The huge waves, which killed 5,000 and left nearly 4,000 missing in Thailand, dumped debris more than a mile from the popular beaches of Phuket island and Phang Nga province a week ago. While heavy machinery works on the tangled wreckage that used to be posh seafront resorts, mud and hills made some areas inaccessible to such equipment.

So the Wang Chang elephant farm in the 17th century Thai capital of Ayuddhaya offered to send in its best pachyderms. They arrived by truck Sunday in Phang Nga and got to work after a quick shower to cool off in the tropical heat.

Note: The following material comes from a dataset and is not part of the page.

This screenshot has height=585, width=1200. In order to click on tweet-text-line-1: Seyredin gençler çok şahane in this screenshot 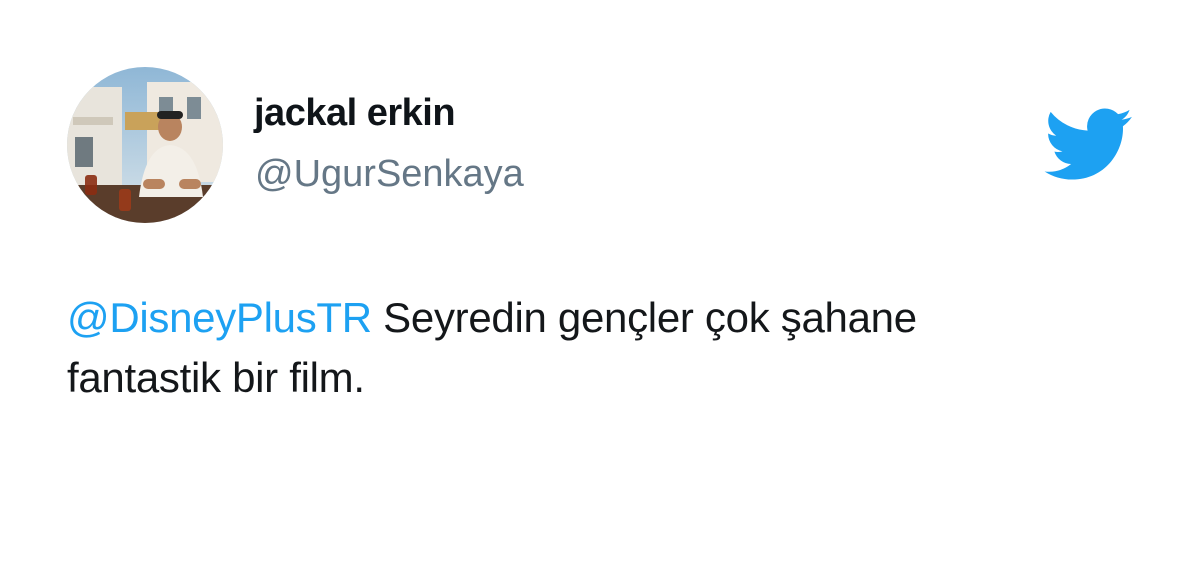, I will do `click(644, 318)`.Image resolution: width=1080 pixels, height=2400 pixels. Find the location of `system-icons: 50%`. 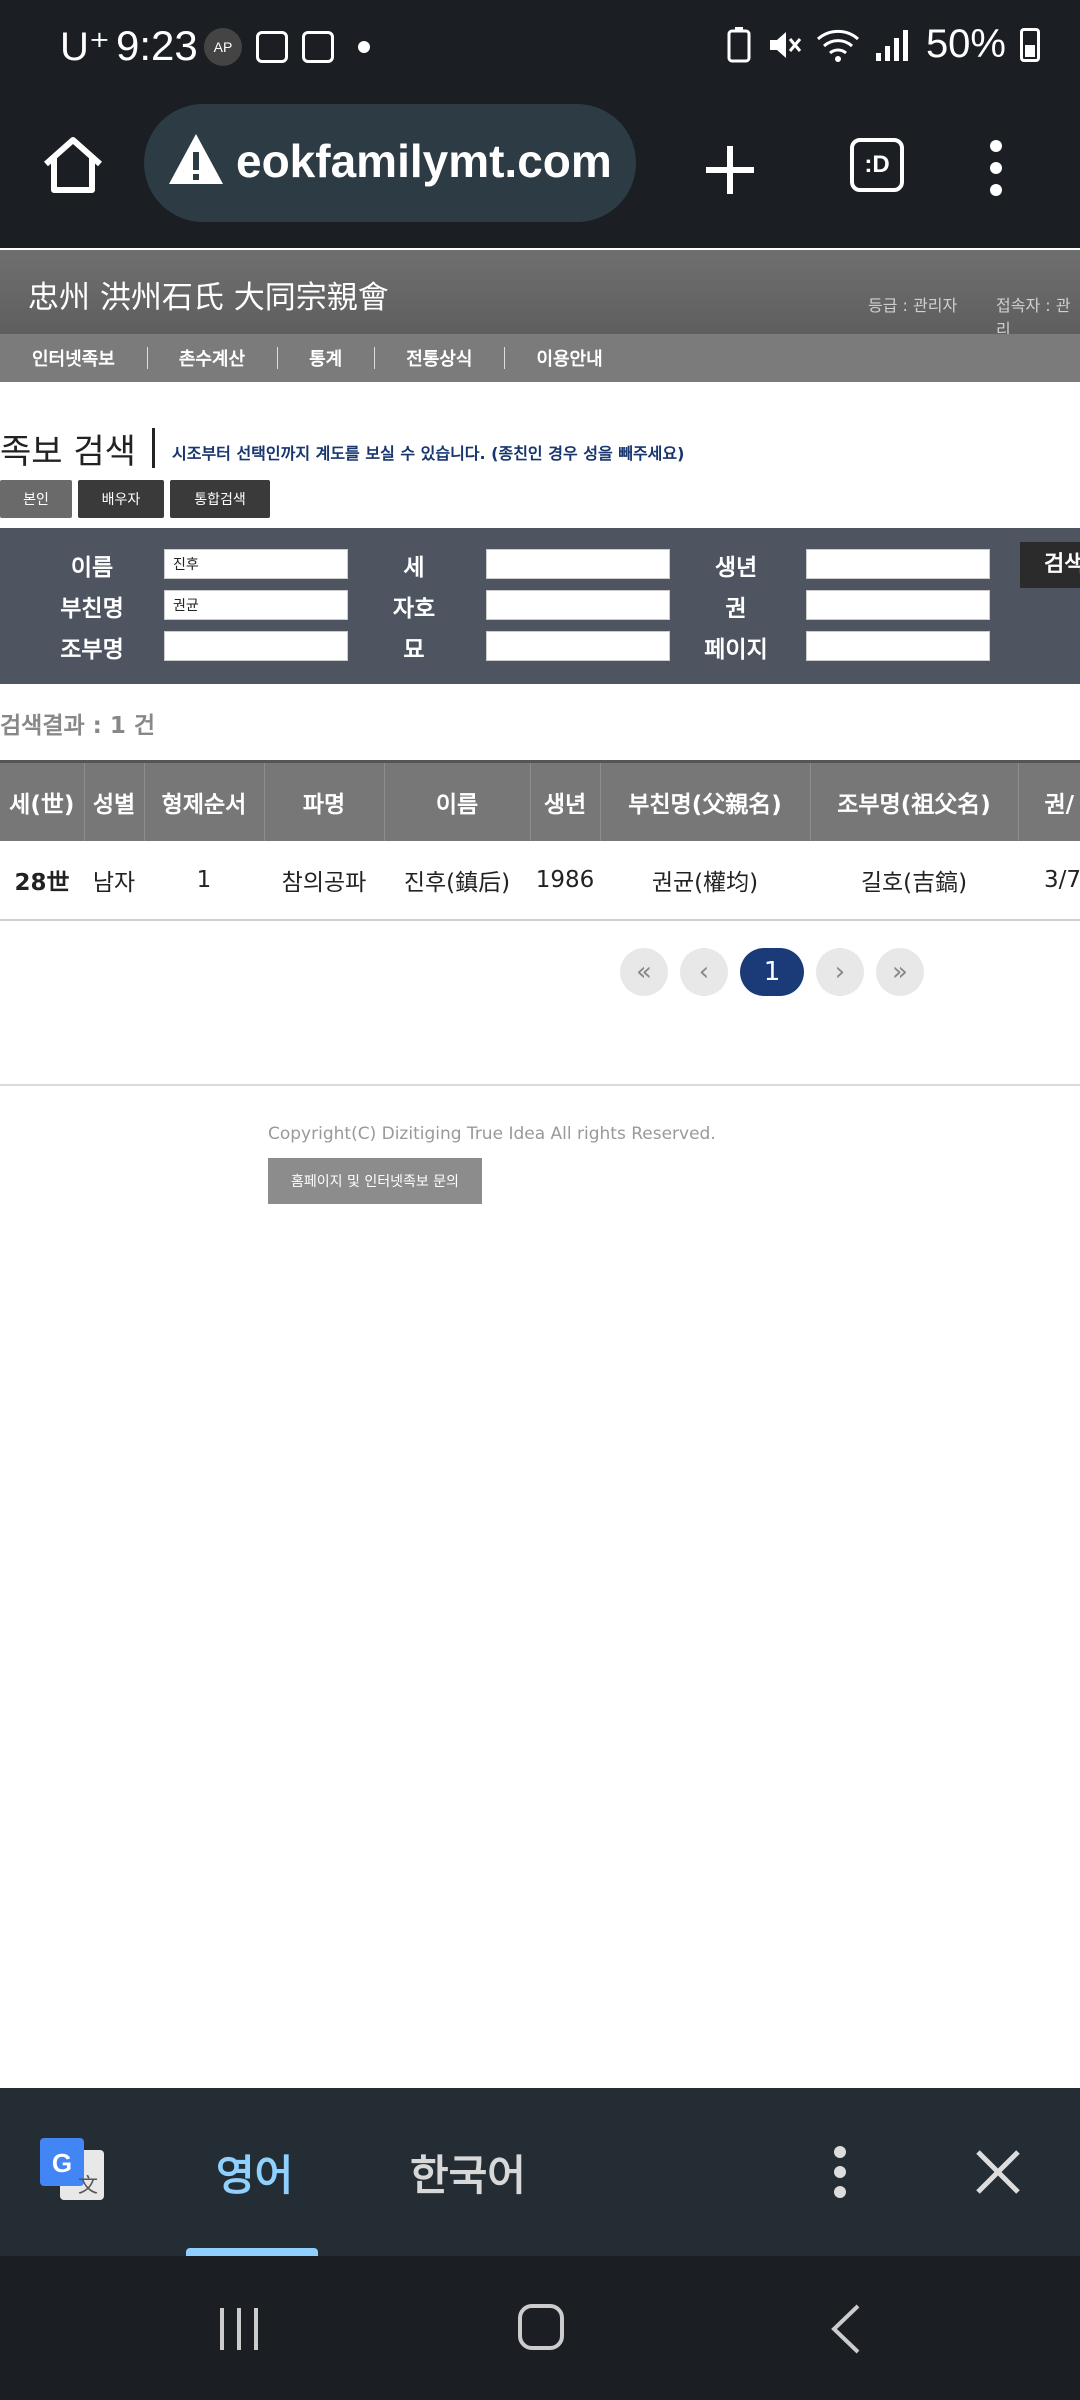

system-icons: 50% is located at coordinates (883, 44).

"The six were chosen because they are smart and can act on command," said Romthongsai Meephan, one of the elephant farm's owners.

The elephants, all males, were cast with Colin Farrell and Angelina Jolie in Alexander, recreating their ancient roles as battle tanks. Today, they mostly entertain tourists and give them tours around Ayuddhaya, but they also are experienced at dragging logs.

"They will be assigned to work in towing heavy objects and pulling out debris," said Siriphong Leeprasit, a district official in Phang Nga. "Elephants could work better in pulling out the remains of collapsed buildings and houses, especially in areas flooded with mud or hilly areas."

In Indonesia, 11 elephants, native to badly hit Sumatra island, have been pressed into similar duty. A TV report showed them pulling a sport utility vehicle from a collapsed building.

Cranes and backhoes have been used to open routes to areas cut off in Thailand, but many residents have complained that assistance has been slow to arrive and some areas have still not been accessed, particularly near Khao Lak beach, another hard-hit tourist zone about 50 miles north of Phuket.

So two of the elephants headed to a road blocked by uprooted palm trees, cement utility poles, cars, motorbikes and TV sets. A gray police patrol boat had washed up on a hill, more than a mile from the beach. The receding waters left behind two murky saltwater lakes.

The beasts were watered down by their trainers, called mahouts, then began using their trunks and tusks to clear the road.

The animals made quick work of huge muddy clumps of plant material and didn't need much more time to handle the heavy utility pylons. After a little lunch, they were ready for the next task.